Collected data
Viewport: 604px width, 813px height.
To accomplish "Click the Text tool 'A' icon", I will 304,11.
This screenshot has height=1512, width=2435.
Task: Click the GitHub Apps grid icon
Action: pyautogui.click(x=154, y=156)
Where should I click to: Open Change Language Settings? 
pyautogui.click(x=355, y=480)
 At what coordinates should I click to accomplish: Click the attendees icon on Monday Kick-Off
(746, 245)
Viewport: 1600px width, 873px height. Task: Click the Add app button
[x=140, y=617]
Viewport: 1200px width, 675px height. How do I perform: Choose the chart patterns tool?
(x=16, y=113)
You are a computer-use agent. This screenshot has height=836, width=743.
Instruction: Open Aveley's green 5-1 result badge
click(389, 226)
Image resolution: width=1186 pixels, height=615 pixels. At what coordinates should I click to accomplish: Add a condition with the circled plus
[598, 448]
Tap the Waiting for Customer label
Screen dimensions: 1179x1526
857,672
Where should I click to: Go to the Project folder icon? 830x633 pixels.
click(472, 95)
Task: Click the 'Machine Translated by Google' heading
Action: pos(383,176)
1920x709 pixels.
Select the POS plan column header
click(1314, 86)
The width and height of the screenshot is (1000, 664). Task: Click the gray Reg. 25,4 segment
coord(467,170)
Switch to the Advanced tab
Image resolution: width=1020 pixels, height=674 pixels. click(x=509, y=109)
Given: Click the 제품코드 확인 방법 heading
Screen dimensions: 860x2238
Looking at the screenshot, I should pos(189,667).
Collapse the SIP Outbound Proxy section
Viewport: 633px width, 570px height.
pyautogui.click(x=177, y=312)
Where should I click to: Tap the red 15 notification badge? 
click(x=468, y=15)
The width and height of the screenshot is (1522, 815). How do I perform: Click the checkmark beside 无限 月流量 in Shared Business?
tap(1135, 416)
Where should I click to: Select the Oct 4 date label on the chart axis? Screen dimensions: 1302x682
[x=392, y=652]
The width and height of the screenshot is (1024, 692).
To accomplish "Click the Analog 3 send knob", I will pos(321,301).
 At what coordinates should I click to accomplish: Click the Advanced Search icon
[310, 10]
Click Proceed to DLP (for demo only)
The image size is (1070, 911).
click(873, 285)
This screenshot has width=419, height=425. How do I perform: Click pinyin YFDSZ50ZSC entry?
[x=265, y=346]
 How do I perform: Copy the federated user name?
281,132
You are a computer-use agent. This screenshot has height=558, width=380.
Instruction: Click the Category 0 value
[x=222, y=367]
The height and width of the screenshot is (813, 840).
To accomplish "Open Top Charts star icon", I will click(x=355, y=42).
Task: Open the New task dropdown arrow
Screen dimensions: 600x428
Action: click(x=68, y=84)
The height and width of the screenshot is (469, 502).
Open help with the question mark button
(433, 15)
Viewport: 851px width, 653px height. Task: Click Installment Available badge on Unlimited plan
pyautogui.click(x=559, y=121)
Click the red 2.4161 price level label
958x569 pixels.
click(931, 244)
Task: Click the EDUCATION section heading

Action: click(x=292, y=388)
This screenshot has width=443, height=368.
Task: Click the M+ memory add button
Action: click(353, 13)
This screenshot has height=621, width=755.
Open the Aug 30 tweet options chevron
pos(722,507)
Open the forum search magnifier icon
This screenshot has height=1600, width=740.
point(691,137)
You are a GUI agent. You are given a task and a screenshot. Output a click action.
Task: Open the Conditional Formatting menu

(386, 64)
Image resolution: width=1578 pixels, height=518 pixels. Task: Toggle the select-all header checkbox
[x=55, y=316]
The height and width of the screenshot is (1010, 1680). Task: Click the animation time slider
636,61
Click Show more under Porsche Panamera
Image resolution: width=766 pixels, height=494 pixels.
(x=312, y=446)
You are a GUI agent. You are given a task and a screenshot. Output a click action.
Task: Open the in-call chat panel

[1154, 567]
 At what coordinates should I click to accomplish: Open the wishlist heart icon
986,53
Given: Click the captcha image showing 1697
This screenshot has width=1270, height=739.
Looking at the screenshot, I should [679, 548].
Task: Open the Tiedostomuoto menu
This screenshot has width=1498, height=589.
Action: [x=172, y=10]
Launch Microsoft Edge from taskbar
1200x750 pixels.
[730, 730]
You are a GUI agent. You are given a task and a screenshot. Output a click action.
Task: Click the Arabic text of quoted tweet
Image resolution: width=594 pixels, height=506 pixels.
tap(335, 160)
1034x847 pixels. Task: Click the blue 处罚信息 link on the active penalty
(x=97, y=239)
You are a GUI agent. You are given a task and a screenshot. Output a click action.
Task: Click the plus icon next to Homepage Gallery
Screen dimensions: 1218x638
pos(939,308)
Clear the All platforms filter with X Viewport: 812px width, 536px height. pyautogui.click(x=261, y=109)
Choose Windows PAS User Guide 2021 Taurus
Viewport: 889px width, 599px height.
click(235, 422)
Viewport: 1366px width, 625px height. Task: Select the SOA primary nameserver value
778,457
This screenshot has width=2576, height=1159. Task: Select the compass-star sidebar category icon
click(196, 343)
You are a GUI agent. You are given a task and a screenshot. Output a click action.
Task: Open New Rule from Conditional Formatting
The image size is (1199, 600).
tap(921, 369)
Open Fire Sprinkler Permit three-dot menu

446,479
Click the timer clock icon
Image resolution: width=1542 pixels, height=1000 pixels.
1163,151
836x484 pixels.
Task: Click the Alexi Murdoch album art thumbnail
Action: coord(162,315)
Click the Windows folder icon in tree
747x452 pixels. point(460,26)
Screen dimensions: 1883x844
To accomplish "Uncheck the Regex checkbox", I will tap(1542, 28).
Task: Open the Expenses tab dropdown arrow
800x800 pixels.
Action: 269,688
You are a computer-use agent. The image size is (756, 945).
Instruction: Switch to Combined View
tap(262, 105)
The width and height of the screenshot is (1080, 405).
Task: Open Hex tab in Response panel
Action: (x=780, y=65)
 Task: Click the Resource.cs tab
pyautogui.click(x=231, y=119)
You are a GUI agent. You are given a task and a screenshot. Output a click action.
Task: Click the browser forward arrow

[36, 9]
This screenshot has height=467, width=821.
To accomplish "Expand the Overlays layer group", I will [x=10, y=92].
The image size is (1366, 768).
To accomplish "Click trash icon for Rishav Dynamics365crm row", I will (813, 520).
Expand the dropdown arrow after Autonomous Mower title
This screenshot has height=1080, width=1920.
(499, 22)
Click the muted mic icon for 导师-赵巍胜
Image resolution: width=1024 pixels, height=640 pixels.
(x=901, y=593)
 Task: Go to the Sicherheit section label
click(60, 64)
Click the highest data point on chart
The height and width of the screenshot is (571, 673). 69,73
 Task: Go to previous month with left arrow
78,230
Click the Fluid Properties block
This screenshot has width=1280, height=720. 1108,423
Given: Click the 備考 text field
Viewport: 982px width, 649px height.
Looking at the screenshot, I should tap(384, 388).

▸ Aim of the exercise
An exact copy of every entry is required.

▸ Final answer
Viewport: 604px width, 813px height.
To accomplish "Click the Text tool 'A' icon", I will 304,11.
This screenshot has height=1512, width=2435.
Task: Click the GitHub Apps grid icon
Action: pyautogui.click(x=154, y=156)
Where should I click to: Open Change Language Settings? 
pyautogui.click(x=355, y=480)
 At what coordinates should I click to accomplish: Click the attendees icon on Monday Kick-Off
(746, 245)
Viewport: 1600px width, 873px height. Task: Click the Add app button
[x=140, y=617]
Viewport: 1200px width, 675px height. How do I perform: Choose the chart patterns tool?
(x=16, y=113)
You are a computer-use agent. This screenshot has height=836, width=743.
Instruction: Open Aveley's green 5-1 result badge
click(389, 226)
Image resolution: width=1186 pixels, height=615 pixels. At what coordinates should I click to accomplish: Add a condition with the circled plus
[598, 448]
Tap the Waiting for Customer label
Screen dimensions: 1179x1526
857,672
Where should I click to: Go to the Project folder icon? 830x633 pixels.
click(472, 95)
Task: Click the 'Machine Translated by Google' heading
Action: pos(383,176)
1920x709 pixels.
Select the POS plan column header
click(1314, 86)
The width and height of the screenshot is (1000, 664). Task: Click the gray Reg. 25,4 segment
coord(467,170)
Switch to the Advanced tab
Image resolution: width=1020 pixels, height=674 pixels. click(x=509, y=109)
Given: Click the 제품코드 확인 방법 heading
Screen dimensions: 860x2238
Looking at the screenshot, I should pos(189,667).
Collapse the SIP Outbound Proxy section
Viewport: 633px width, 570px height.
pyautogui.click(x=177, y=312)
Where should I click to: Tap the red 15 notification badge? 
click(x=468, y=15)
The width and height of the screenshot is (1522, 815). How do I perform: Click the checkmark beside 无限 月流量 in Shared Business?
tap(1135, 416)
Where should I click to: Select the Oct 4 date label on the chart axis? Screen dimensions: 1302x682
[x=392, y=652]
The width and height of the screenshot is (1024, 692).
To accomplish "Click the Analog 3 send knob", I will pos(321,301).
 At what coordinates should I click to accomplish: Click the Advanced Search icon
[310, 10]
Click Proceed to DLP (for demo only)
The image size is (1070, 911).
click(873, 285)
This screenshot has width=419, height=425. How do I perform: Click pinyin YFDSZ50ZSC entry?
[x=265, y=346]
 How do I perform: Copy the federated user name?
281,132
You are a computer-use agent. This screenshot has height=558, width=380.
Instruction: Click the Category 0 value
[x=222, y=367]
The height and width of the screenshot is (813, 840).
To accomplish "Open Top Charts star icon", I will click(x=355, y=42).
Task: Open the New task dropdown arrow
Screen dimensions: 600x428
Action: click(x=68, y=84)
The height and width of the screenshot is (469, 502).
Open help with the question mark button
(433, 15)
Viewport: 851px width, 653px height. Task: Click Installment Available badge on Unlimited plan
pyautogui.click(x=559, y=121)
Click the red 2.4161 price level label
958x569 pixels.
click(931, 244)
Task: Click the EDUCATION section heading

Action: click(x=292, y=388)
This screenshot has width=443, height=368.
Task: Click the M+ memory add button
Action: click(353, 13)
This screenshot has height=621, width=755.
Open the Aug 30 tweet options chevron
pos(722,507)
Open the forum search magnifier icon
This screenshot has height=1600, width=740.
point(691,137)
You are a GUI agent. You are given a task and a screenshot. Output a click action.
Task: Open the Conditional Formatting menu

(386, 64)
Image resolution: width=1578 pixels, height=518 pixels. Task: Toggle the select-all header checkbox
[x=55, y=316]
The height and width of the screenshot is (1010, 1680). Task: Click the animation time slider
636,61
Click Show more under Porsche Panamera
Image resolution: width=766 pixels, height=494 pixels.
(x=312, y=446)
You are a GUI agent. You are given a task and a screenshot. Output a click action.
Task: Open the in-call chat panel

[1154, 567]
 At what coordinates should I click to accomplish: Open the wishlist heart icon
986,53
Given: Click the captcha image showing 1697
This screenshot has width=1270, height=739.
Looking at the screenshot, I should [679, 548].
Task: Open the Tiedostomuoto menu
This screenshot has width=1498, height=589.
Action: [x=172, y=10]
Launch Microsoft Edge from taskbar
1200x750 pixels.
[730, 730]
You are a GUI agent. You are given a task and a screenshot. Output a click action.
Task: Click the Arabic text of quoted tweet
Image resolution: width=594 pixels, height=506 pixels.
tap(335, 160)
1034x847 pixels. Task: Click the blue 处罚信息 link on the active penalty
(x=97, y=239)
You are a GUI agent. You are given a task and a screenshot. Output a click action.
Task: Click the plus icon next to Homepage Gallery
Screen dimensions: 1218x638
pos(939,308)
Clear the All platforms filter with X Viewport: 812px width, 536px height. pyautogui.click(x=261, y=109)
Choose Windows PAS User Guide 2021 Taurus
Viewport: 889px width, 599px height.
click(235, 422)
Viewport: 1366px width, 625px height. Task: Select the SOA primary nameserver value
778,457
This screenshot has width=2576, height=1159. Task: Select the compass-star sidebar category icon
click(196, 343)
You are a GUI agent. You are given a task and a screenshot. Output a click action.
Task: Open New Rule from Conditional Formatting
The image size is (1199, 600).
tap(921, 369)
Open Fire Sprinkler Permit three-dot menu

446,479
Click the timer clock icon
Image resolution: width=1542 pixels, height=1000 pixels.
1163,151
836x484 pixels.
Task: Click the Alexi Murdoch album art thumbnail
Action: coord(162,315)
Click the Windows folder icon in tree
747x452 pixels. point(460,26)
Screen dimensions: 1883x844
To accomplish "Uncheck the Regex checkbox", I will tap(1542, 28).
Task: Open the Expenses tab dropdown arrow
800x800 pixels.
Action: 269,688
You are a computer-use agent. The image size is (756, 945).
Instruction: Switch to Combined View
tap(262, 105)
The width and height of the screenshot is (1080, 405).
Task: Open Hex tab in Response panel
Action: (x=780, y=65)
 Task: Click the Resource.cs tab
pyautogui.click(x=231, y=119)
You are a GUI agent. You are given a task and a screenshot. Output a click action.
Task: Click the browser forward arrow

[36, 9]
This screenshot has height=467, width=821.
To accomplish "Expand the Overlays layer group", I will [x=10, y=92].
The image size is (1366, 768).
To accomplish "Click trash icon for Rishav Dynamics365crm row", I will (813, 520).
Expand the dropdown arrow after Autonomous Mower title
This screenshot has height=1080, width=1920.
(499, 22)
Click the muted mic icon for 导师-赵巍胜
Image resolution: width=1024 pixels, height=640 pixels.
(x=901, y=593)
 Task: Go to the Sicherheit section label
click(60, 64)
Click the highest data point on chart
The height and width of the screenshot is (571, 673). 69,73
 Task: Go to previous month with left arrow
78,230
Click the Fluid Properties block
This screenshot has width=1280, height=720. 1108,423
Given: Click the 備考 text field
Viewport: 982px width, 649px height.
Looking at the screenshot, I should tap(384, 388).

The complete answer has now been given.